Davaya konu Yönetmeliğin “Sınav listelerinin düzenlenmesi” başlıklı 29. maddenin “(1) Başarı puanı, yazılı ve sözlü sınavlarda alınan puanların aritmetik ortalaması ile belirlenir. Başarılı sayılmak için sözlü sınavda en az elli puan almış olmak kaydıyla, yazılı ve sözlü sınav puanlarının aritmetik ortalamasının elli ve üstü olması şarttır.
(2) Sınav sonuçları Polis Akademisi Başkanlığının resmi internet sayfasında duyurulur.” kuralı yer almıştır.
İptali istenen Yönetmelik hükmünün dava konusu işlemin tesis edildiği tarihte yürürlükte olan 1. fıkrasının, 3201 sayılı Yasanın 55. maddesinin 11. fıkrasının (c) bendinde yer alan yazılı ve sözlü sınavda başarılı olunması şartına uygun olduğu; başarılı sayılmak için sözlü sınavda en az elli puan almış olmak şartının aranmasının asgari başarı kriteri açısından makul olduğu; ayrıca anılan maddenin, sınav sonuçlarının duyurulmasına ilişkin usulü düzenleyen 2. fıkrasında da hukuka aykırılık bulunmadığı anlaşılmıştır.

Anılan Yönetmeliğin dava konusu “Sınav sonuçlarına itiraz” başlıklı 31. maddesinde,
“(1) Yazılı sınav sonuçlarına, maddi hata bulunduğu iddiasıyla neticelerin ilanından itibaren en geç yirmidört saat içinde Polis Akademisi Başkanlığında oluşturulan sınav komisyonlarına doğrudan veya bu komisyona gönderilmek üzere kadrosundaki birimine yazılı itirazda bulunulabilir.
(2) Sınav komisyonu, maddi hata olup olmadığını inceler ve sonucunu bir gün içinde duyurur.
” hükmü yer almıştır.
İdarenin takdir yetkisini kullanarak sadece yazılı sınav sonuçlarına yönelik olarak getirdiği itiraz yolunun, yazılı sınavdaki maddi hatalar nedeniyle meydana gelebilecek hak kayıplarının önüne geçilebilmesi bakımından ilgililere dava açma hakkı öncesinde tanınmış bir başvuru yolu olarak öngörülmüş olduğu açıktır. Madde metninde sözlü sınav yönünden ilgililere ayrıca itiraz hakkı tanınmamış olması, yazılı ve sözlü sınav sonuçlarına karşı yargı yolunun açık olması karşısında hukuki bir eksiklik olarak nitelenemez. Bu nedenle Yönetmeliğin 31. maddesinde hukuka aykırılık bulunmadığı sonucuna varılmıştır.

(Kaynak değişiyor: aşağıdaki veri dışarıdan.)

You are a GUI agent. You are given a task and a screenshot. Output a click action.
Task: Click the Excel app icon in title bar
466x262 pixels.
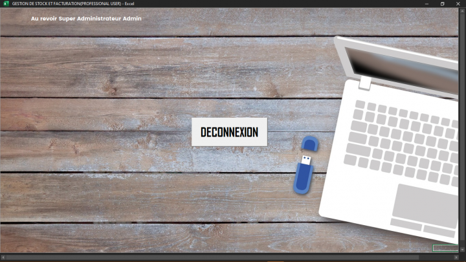[x=6, y=3]
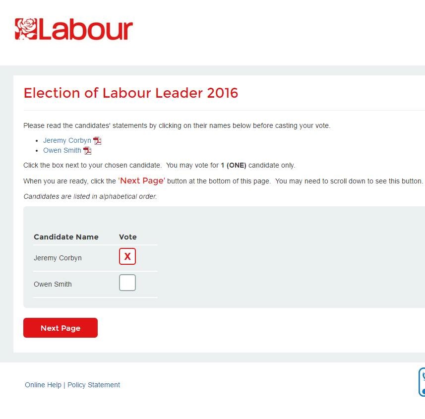
Task: Tick the vote box for Owen Smith
Action: pyautogui.click(x=127, y=283)
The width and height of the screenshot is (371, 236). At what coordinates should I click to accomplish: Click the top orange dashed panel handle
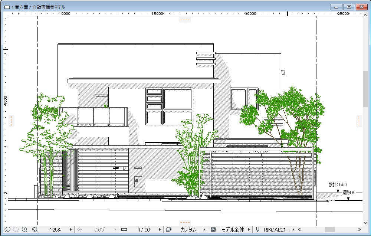185,20
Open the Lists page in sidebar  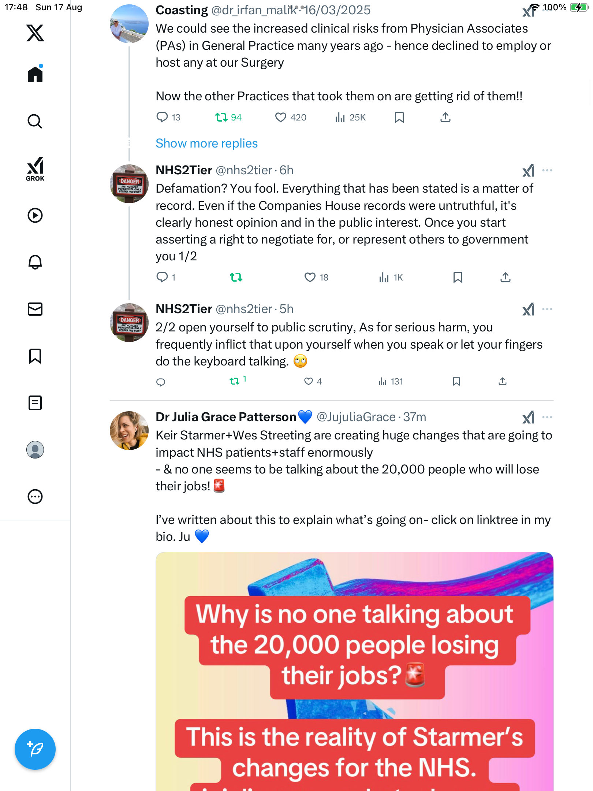coord(35,403)
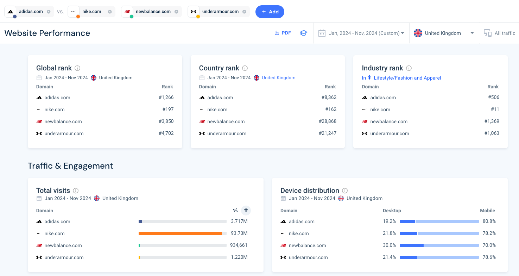The image size is (519, 276).
Task: Expand the United Kingdom country selector
Action: coord(444,33)
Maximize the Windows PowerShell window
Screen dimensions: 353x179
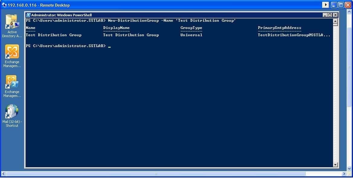[330, 15]
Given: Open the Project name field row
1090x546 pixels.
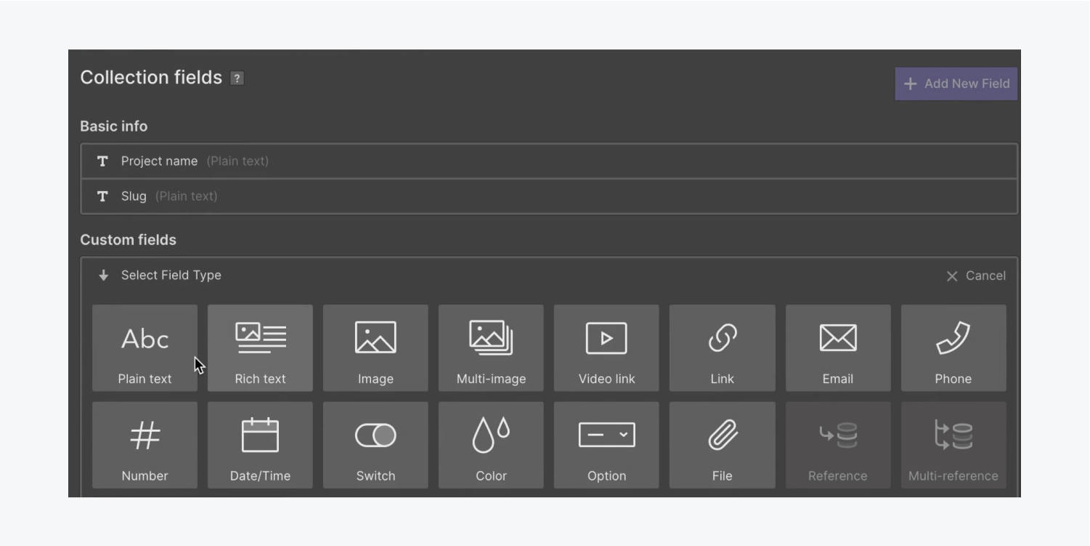Looking at the screenshot, I should pyautogui.click(x=549, y=161).
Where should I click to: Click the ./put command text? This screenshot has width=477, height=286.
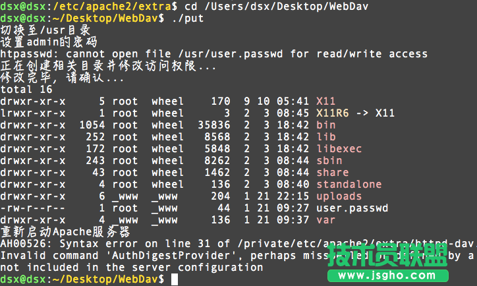(187, 18)
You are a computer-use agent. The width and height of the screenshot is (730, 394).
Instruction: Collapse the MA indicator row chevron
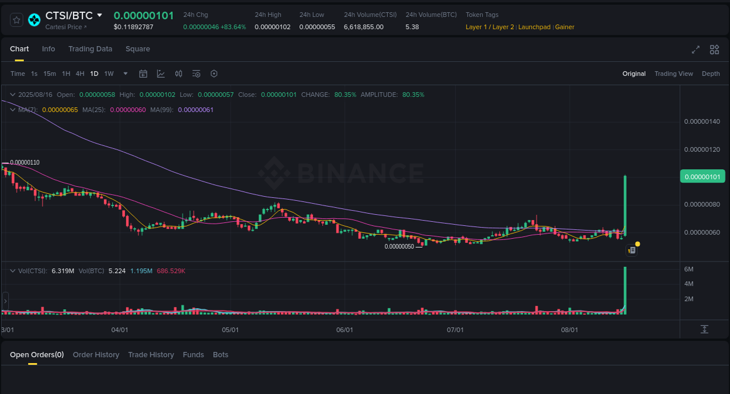point(13,109)
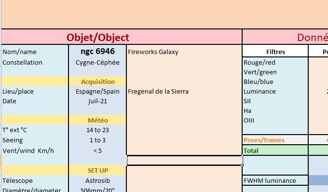Select the Cygne-Céphée constellation cell
328x192 pixels.
pos(97,62)
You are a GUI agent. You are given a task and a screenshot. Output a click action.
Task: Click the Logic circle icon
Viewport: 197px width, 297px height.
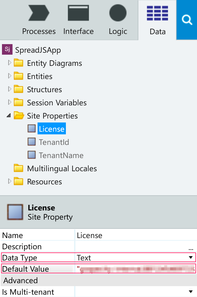(x=118, y=13)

Yönetmeliğin iptali istenen 38 madde hükmü ise”(1) Bir üst rütbeye terfi etmek için yetkili değerlendirme kurulu gündemine alınan ve kurul tarafından liyakatli olduğu değerlendirilen, ancak kadrosuzluk sebebi ile terfi edemeyen personel, sonraki yıllarda bir üst rütbeye terfi için öngörülen sınavlar ve yöneticilikle ilgili hizmetiçi eğitimden muaf tutulur.

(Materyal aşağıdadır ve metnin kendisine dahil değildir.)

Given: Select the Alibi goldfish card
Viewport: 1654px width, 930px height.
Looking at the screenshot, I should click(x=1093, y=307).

(2) Sonradan ortaya çıkan hukuki durumlar nedeniyle geçmişe dönük olarak rütbe terfii hakkı kazanan personelin, terfi edilecek rütbe için önceki yıllarda yazılı ve sözlü sınavlarda aldığı puanlar ve yöneticilikle ilgili hizmetiçi eğitimi geçerli kabul edilir.” hükmüne yer verilmiştir.

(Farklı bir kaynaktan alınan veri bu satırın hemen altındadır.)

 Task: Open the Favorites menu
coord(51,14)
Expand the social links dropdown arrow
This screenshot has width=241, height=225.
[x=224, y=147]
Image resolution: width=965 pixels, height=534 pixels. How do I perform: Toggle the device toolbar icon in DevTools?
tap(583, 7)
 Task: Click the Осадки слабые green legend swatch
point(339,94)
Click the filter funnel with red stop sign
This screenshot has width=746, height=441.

Sözkonusu düzenlemenin, bir üst rütbeye terfi etmek için yetkili değerlendirme kurulu gündemine alınan ve kurul tarafından liyakatli olduğu değerlendirilen, kadrosuzluk sebebiyle terfi edemeyen personelin yada sonradan ortaya çıkan hukuki durumlar bakımından yargı kararlarının uygulanması ve kararlara konu ilgililerin mağduriyetlerinin önlenmesine yönelik olarak getirildiği anlaşıldığından, anılan düzenlemede de hizmet gereklerine ve hukuka aykırılık görülmemiştir.
Davacının katıldığı rütbe terfi sözlü sınavlarının tüm sonuçlarının ve sözlü sınav sonucunda başarısız sayılmasına ilişkin işlemin iptali istemine gelince;
Dava konusu bireysel işlemin dayanağını teşkil eden Emniyet Hizmetleri Sınıfı Personeli Rütbe Terfileri ve Değerlendirme Kurullarının Çalışma Usul ve Esaslarına İlişkin Yönetmeliğin 28. maddesinin 1. fıkrasında yer alan “Yazılı sınava giren adaylar” ibaresinin ve anılan maddenin sözlü sınavın içeriğine ilişkin 3. fıkrasının yukarıda açıklanan nedenlerle hukuka aykırı bulunmuş olması karşısında, söz konusu sınavdaki puanların belirlenmesi sırasında ilgili Kanun hükmünde öngörüldüğü şekilde ölçme ve değerlendirme esaslarına uygun bir değerlendirme yapıldığından söz edilmez. Bu durumda; yukarıda belirtilen hukuka aykırı Yönetmelik düzenlemelerine dayalı olarak yapılan sözlü sınavlarında ve davacının bu sınavda başarısız sayılmasında hukuka uyarlık görülmemiştir.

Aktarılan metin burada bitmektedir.